Using the records that follow, reproduce exactly the lines starting at the line containing "Given: Click the Clear Filter funnel icon" and ending at the line containing "Instruction: Select the". Include both end lines and no pictures.

[Collected data entries]
■ ■ ■ ■ ■ ■ ■

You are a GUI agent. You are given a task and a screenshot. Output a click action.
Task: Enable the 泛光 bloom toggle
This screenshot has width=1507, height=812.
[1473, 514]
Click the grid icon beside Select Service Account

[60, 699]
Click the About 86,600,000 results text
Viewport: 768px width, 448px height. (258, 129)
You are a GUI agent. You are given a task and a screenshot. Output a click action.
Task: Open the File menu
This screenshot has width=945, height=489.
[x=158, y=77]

■ ■ ■ ■ ■ ■ ■

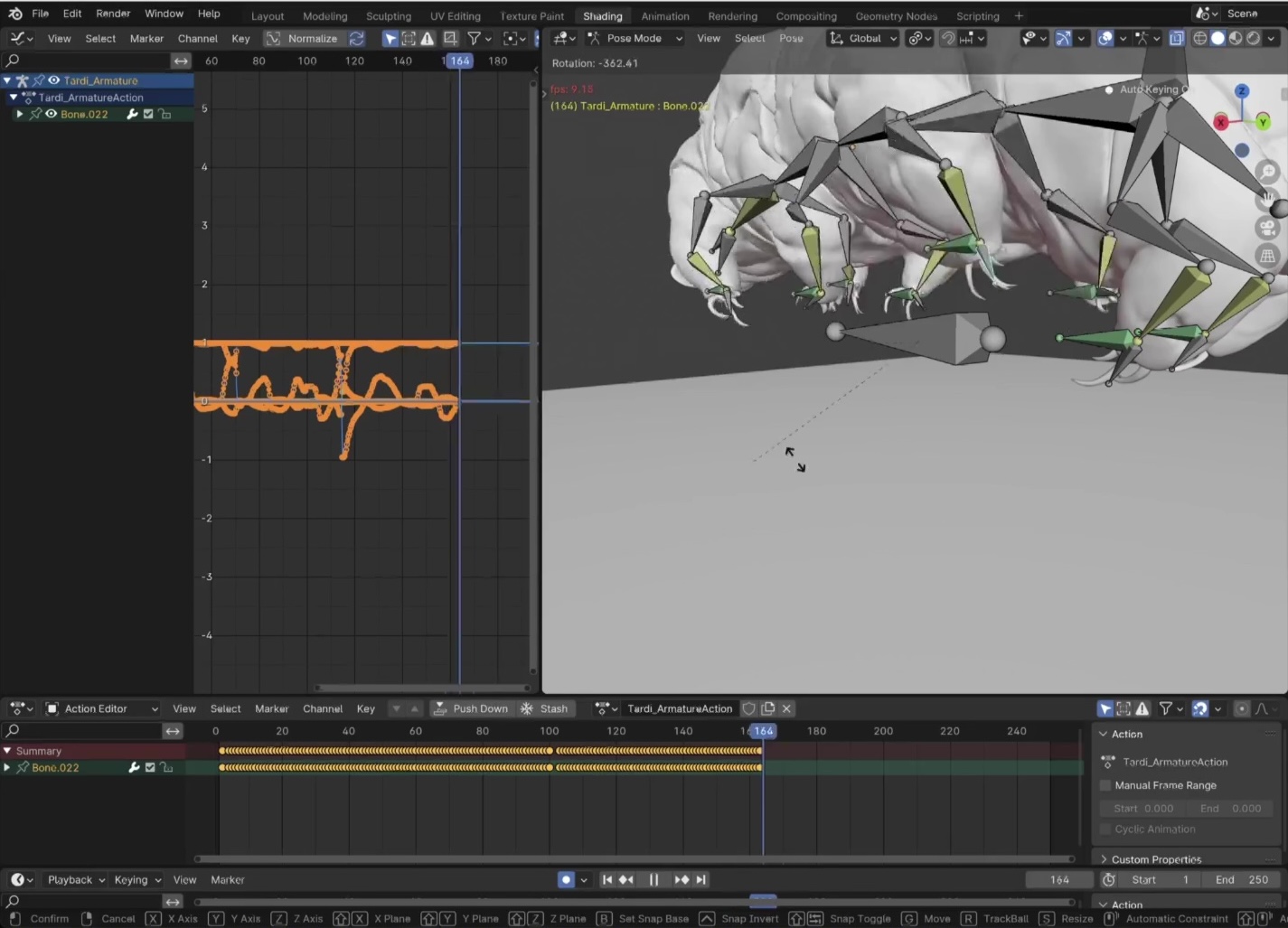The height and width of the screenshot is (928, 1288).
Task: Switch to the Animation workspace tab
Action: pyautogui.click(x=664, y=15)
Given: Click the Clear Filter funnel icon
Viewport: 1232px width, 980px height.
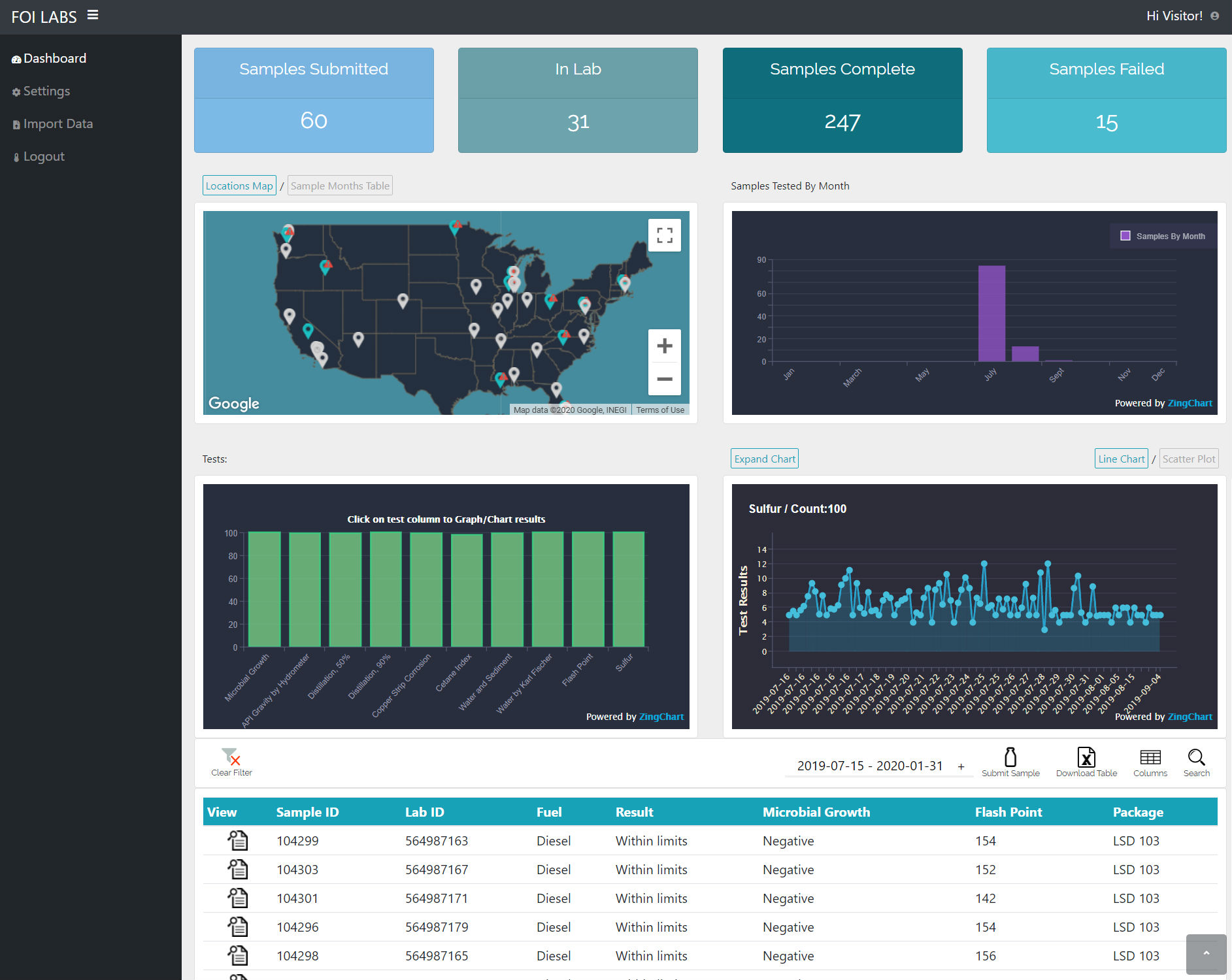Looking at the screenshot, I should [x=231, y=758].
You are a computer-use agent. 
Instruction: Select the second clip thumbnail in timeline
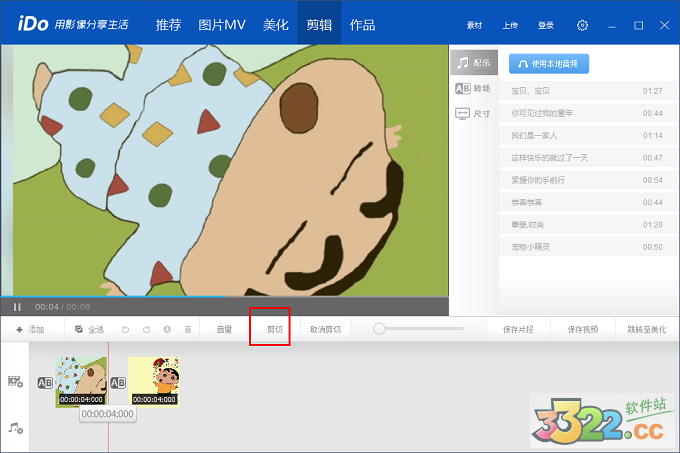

■ ■ ■ ■ ■ ■ ■

▶ _ANSWER SPACE_
Given: Click the Clear Filter funnel icon
Viewport: 1232px width, 980px height.
Looking at the screenshot, I should [x=231, y=758].
You are a computer-use agent. 
Instruction: Select the second clip thumbnail in timeline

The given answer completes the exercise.